Graham, who began his career at Hunt Oil, became a giant civic figure in Dallas, not only for bringing the World Cup to the Cotton Bowl in 1994, but also for helping to revitalize Fair Park. He was also the founding chairman of the city’s Send a Kid To Camp program and helped transform the city’s parks landscape.
“He was so thrilled when Dallas got the World Cup,” said Pamela Graham, his wife of 45 years. “He and Lamar Hunt worked so hard on that. Every time FIFA came to town, he would make sure they were highly entertained. It was almost like divine intervention because we’d take them to Fair Park and it was a beautiful day and the birds were chirping. It was almost like things were planned that way.”
Graham also was a loving husband and father who was driven to help others, his wife said.
“He was in each and every way bigger than life,” she said. “He was the most fun, the most giving, the most loving. He just wanted to make sure everybody enjoyed every moment they had on this earth.”
Every morning, Graham greeted his wife with whimsically decorated cereal bowls filled with faces made out of cranberries, blueberries and other fruits, she said.
The couple turned an “Orphans Christmas Party” into an annual tradition. Graham would invite anyone who didn’t have anyone else or who had lost someone over to the house for Christmas Eve, his wife said, “and then he would bribe everyone into working for hours putting toys together for the kids.”
Graham put his housekeeper’s children through school, Pamela Graham said.
“His whole life was about helping other people,” she said. “So many people came to him for help, and he would never turn anyone away.”
That help extended far beyond Dallas city limits.
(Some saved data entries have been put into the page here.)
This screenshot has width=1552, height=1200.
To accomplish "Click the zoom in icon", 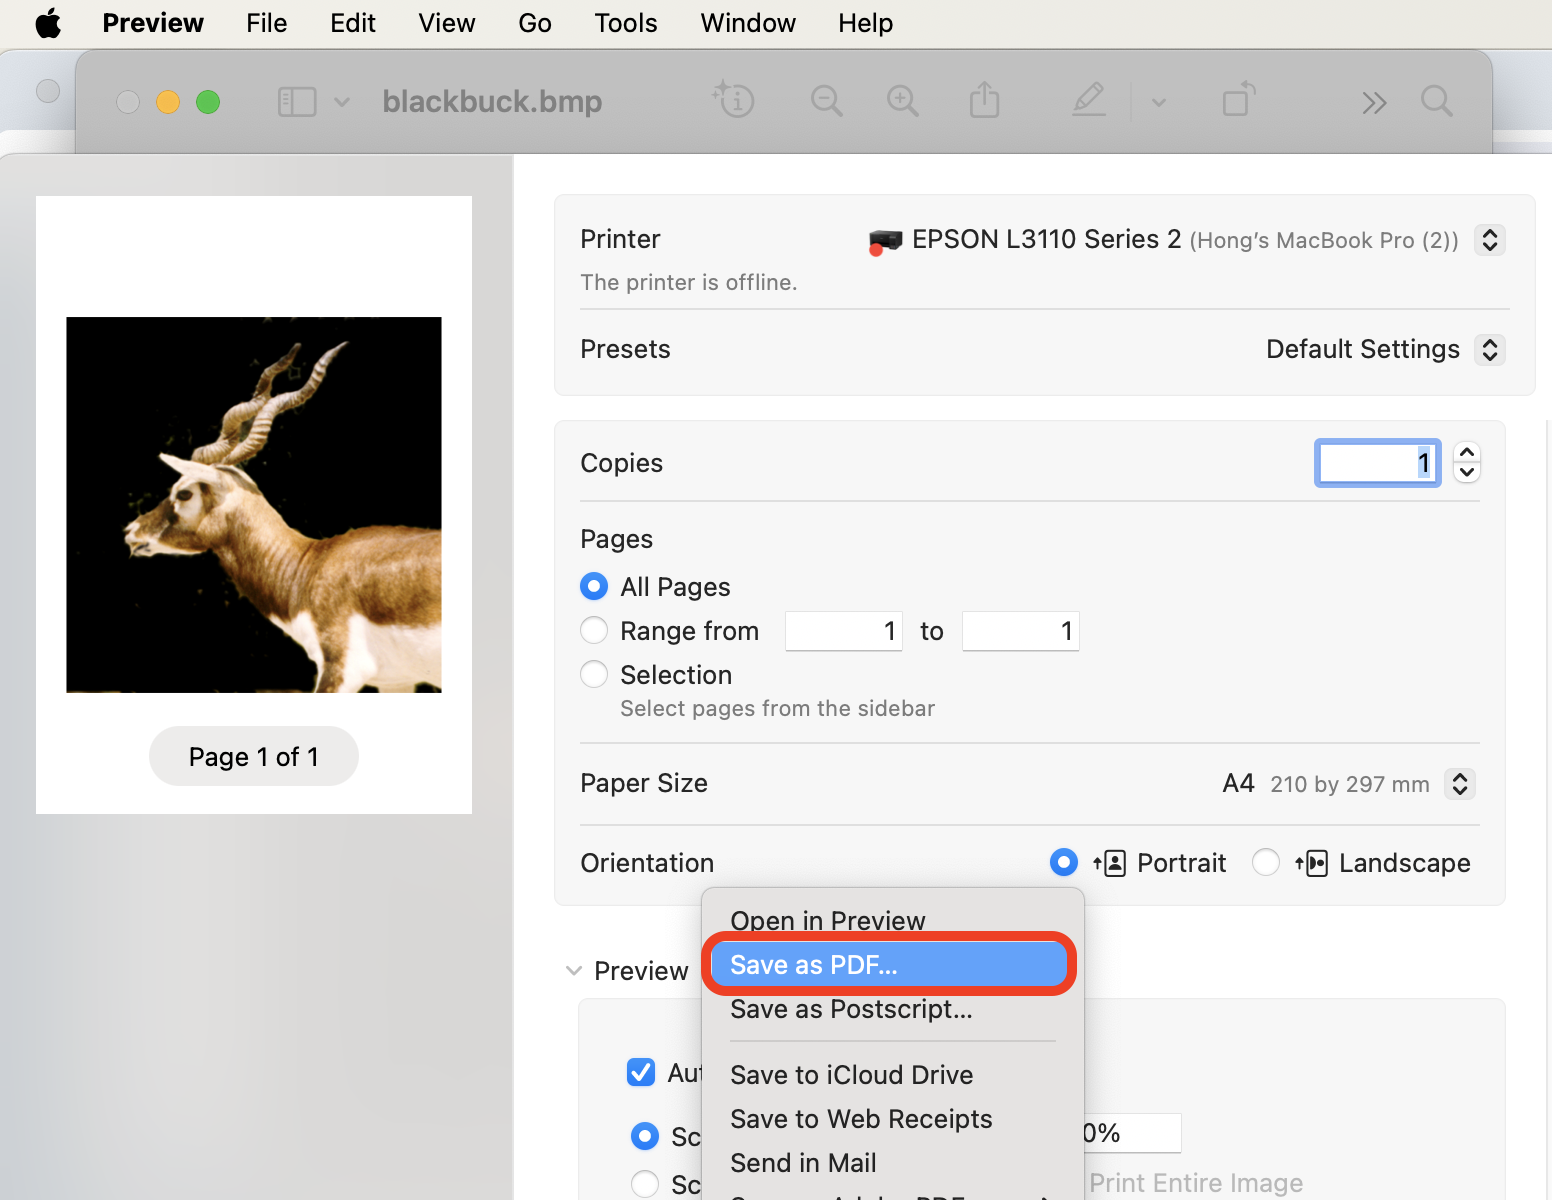I will tap(902, 101).
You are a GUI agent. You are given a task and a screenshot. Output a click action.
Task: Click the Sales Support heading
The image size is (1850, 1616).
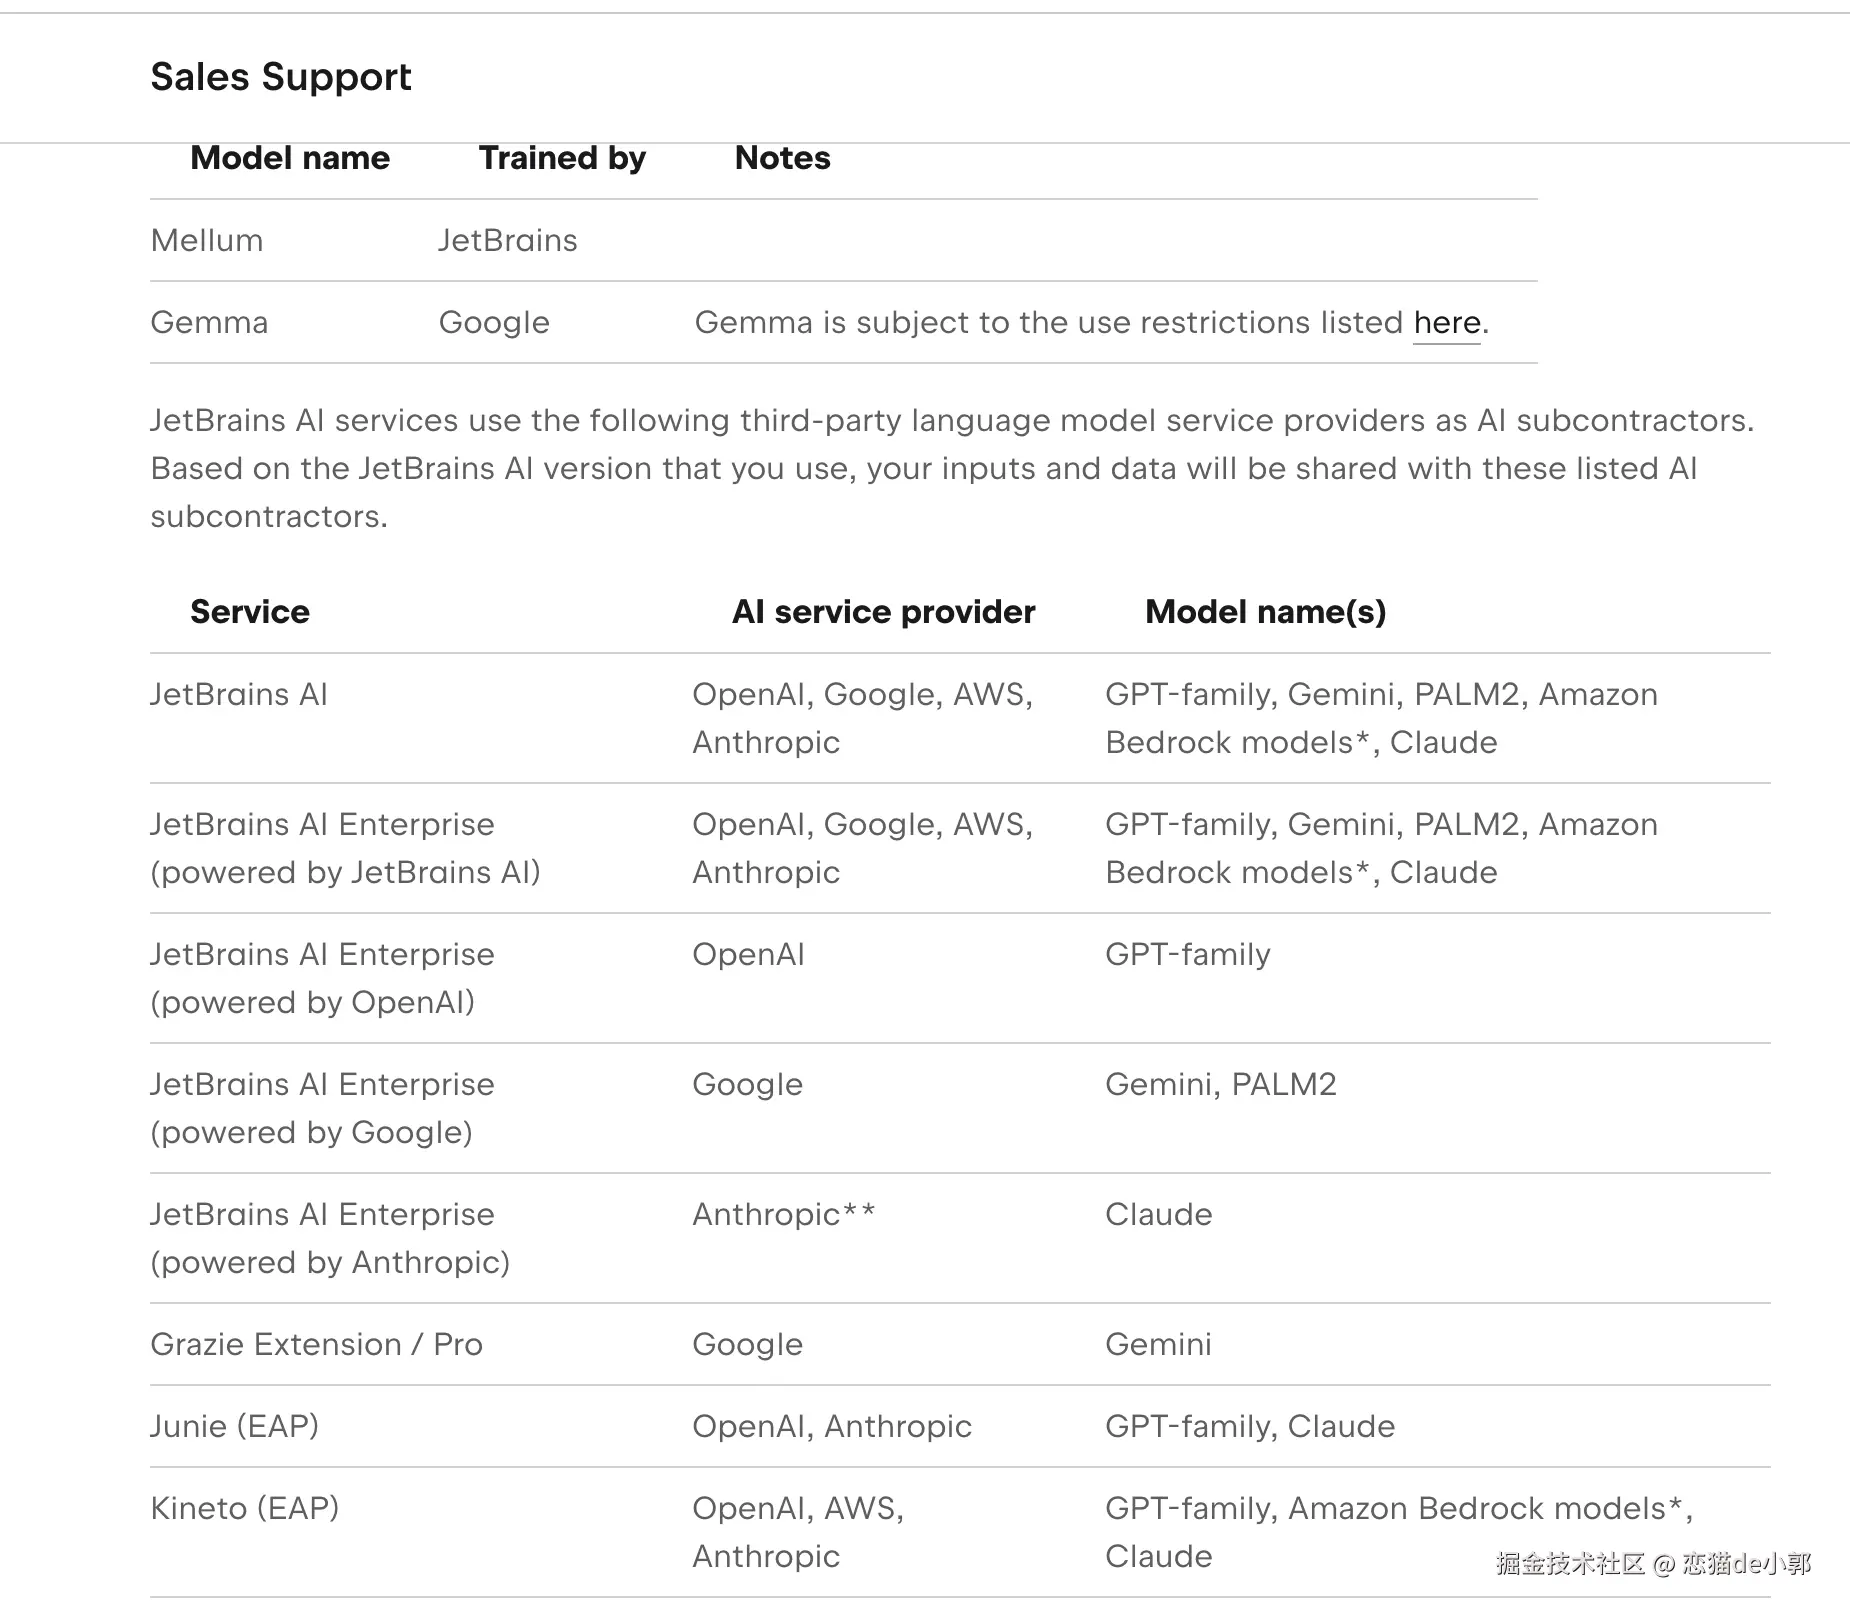coord(281,77)
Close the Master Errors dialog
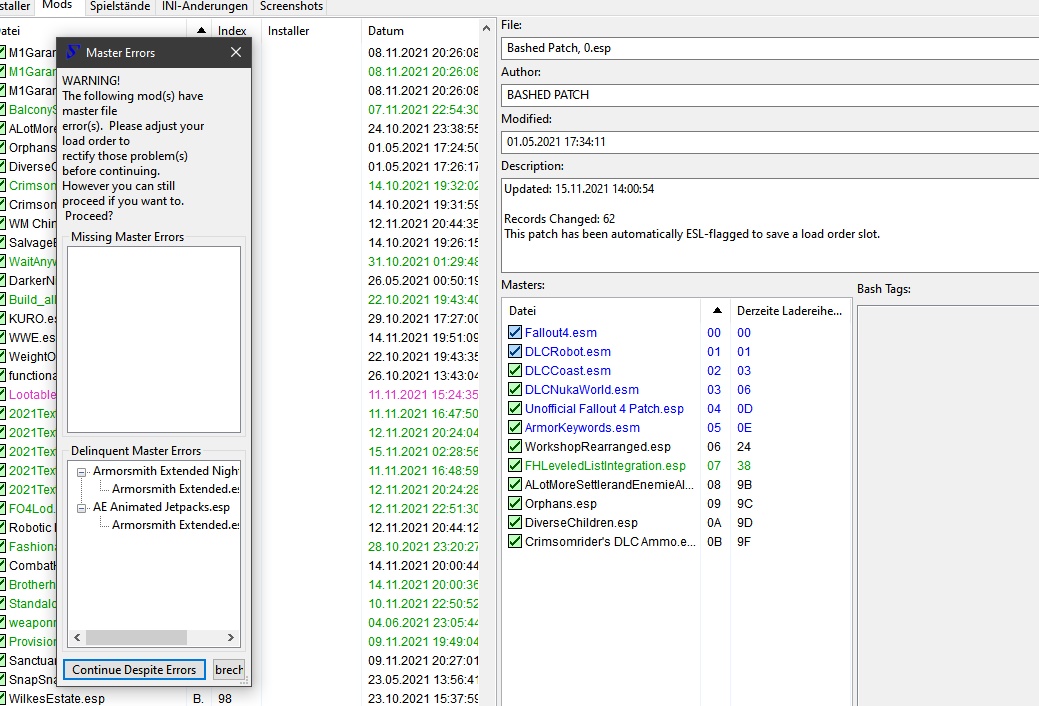The width and height of the screenshot is (1039, 706). tap(236, 52)
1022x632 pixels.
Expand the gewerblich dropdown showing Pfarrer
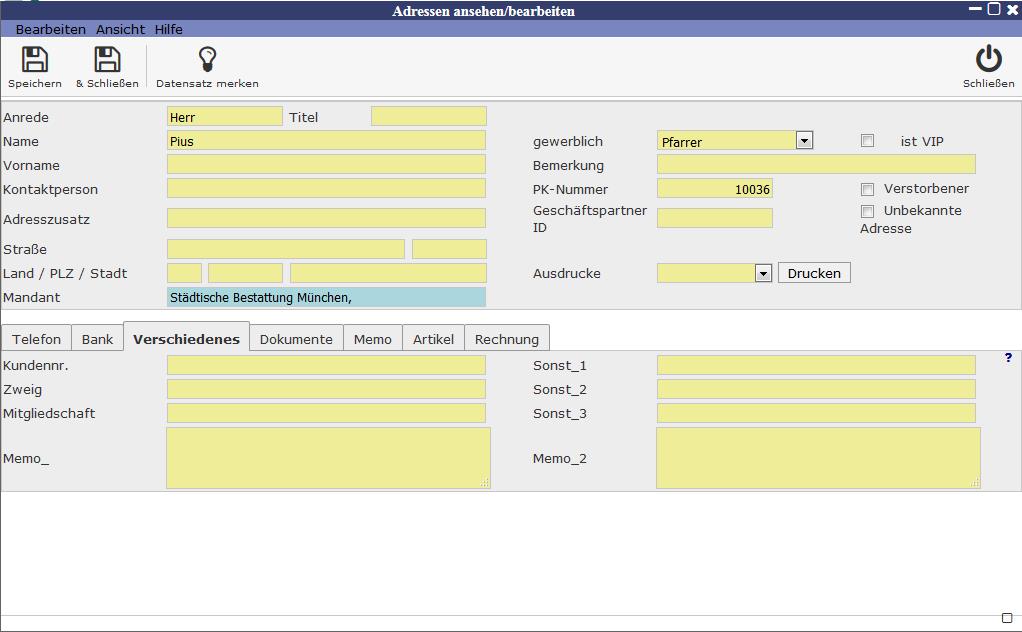tap(804, 141)
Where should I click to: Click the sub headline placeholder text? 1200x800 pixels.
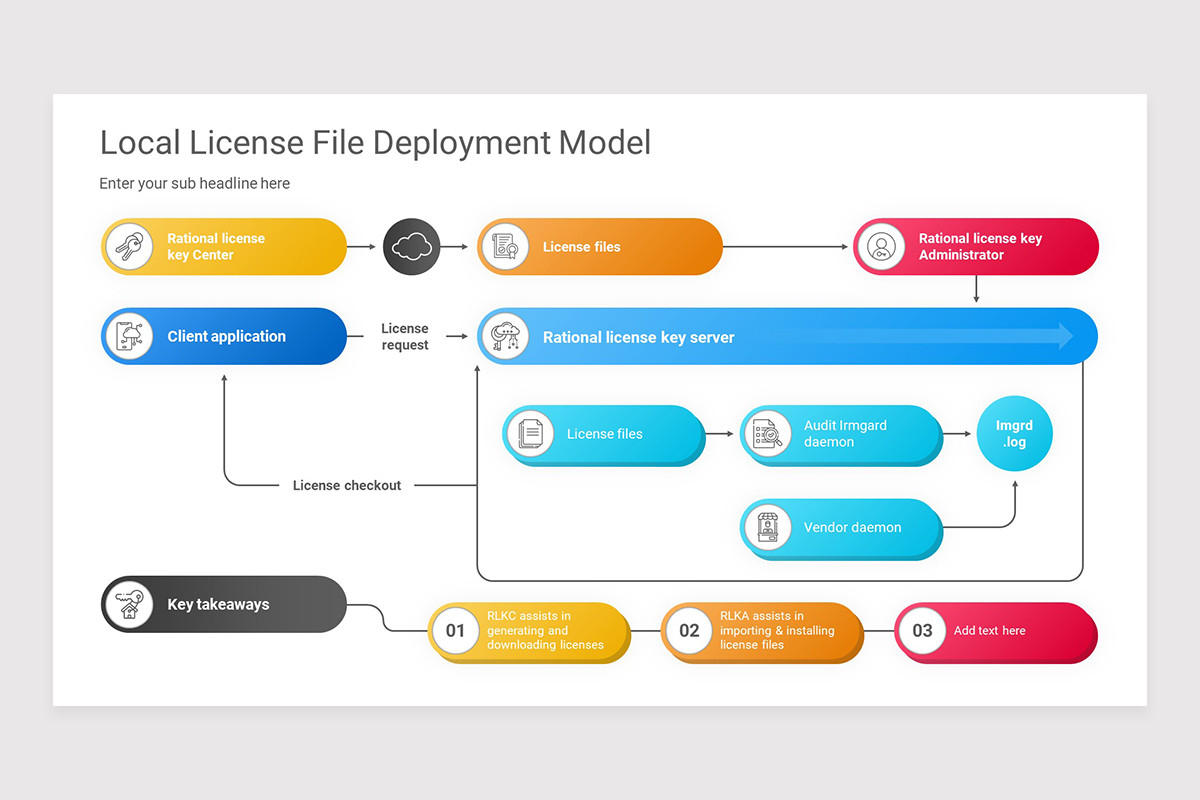point(194,183)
Graham also helped save a Seattle alcohol and drug treatment center from closing its doors.
Graham knew Schick Shadel Hospital had to be saved, because he figured he might not be alive without it, his wife said.
“He was a real hell-raiser, and he knew it, too,” Pamela Graham said. “He’d be the first person to tell you he was an alcoholic and had problems with drinking, but about 20 years ago he got sober at Schick Shadel in Seattle, and he never forgot what that meant to him.”
One day, hospital officials approached Graham and said it was going under, Todora remembered.
Could he do anything to help?
“Of course he could,” Todora said. “He said, ‘It saved my life and I can’t let this disappear.’ He selflessly dedicated many years of his life to finding other investors and keeping Schick Shadel open.”
As a civic leader, Graham served as president, committee chair and member of the Dallas Park and Recreation Board, was a past president of the Friends of Fair Park. He also chaired the White Rock Lake Master Plan Development Committee and co-chaired the Fair Park Master Plan Development Committee.
He also served as a director for the Dallas Grand Prix at Fair Park and the Dallas 2012 Olympic Bid Committee.
In 2015 he was given the Spirit of the Centennial Award for his service to Fair Park.
But his greatest, lasting legacy to the city remains the 1994 World Cup, in which the Cotton Bowl hosted one of two opening matches — the other was in Chicago — and Dallas was home to the Cup’s International Broadcast Center.
Its economic impact in the region topped $300 million.
“Jim was the primary mover and the one who had the relationships with the [Fédération Internationale de Football Association] folks in Italy to bring the World Cup to Dallas,” said Paul Dyer, former director of the Dallas Park and Recreation Department. “I don’t think we would have had a World Cup in Dallas without Jim Graham. He was able to transform the Cotton Bowl into what FIFA called the best pitch in soccer.”
Graham is survived by his wife and two sons, Jace and Tyler Graham, two grandchildren with a third on the way, and several nephews, nieces and cousins.
Visitation is scheduled for 6:30 p.m. Wednesday at Sparkman/Hillcrest Funeral Home. A celebration of life will take place at 3 p.m. Thursday at Lovers Lane United Methodist Church.
“It’s been a wonderful life,” Pamela Graham said. “If there’s anybody the city should be proud of and love, it’s Jimmy. He was the best.”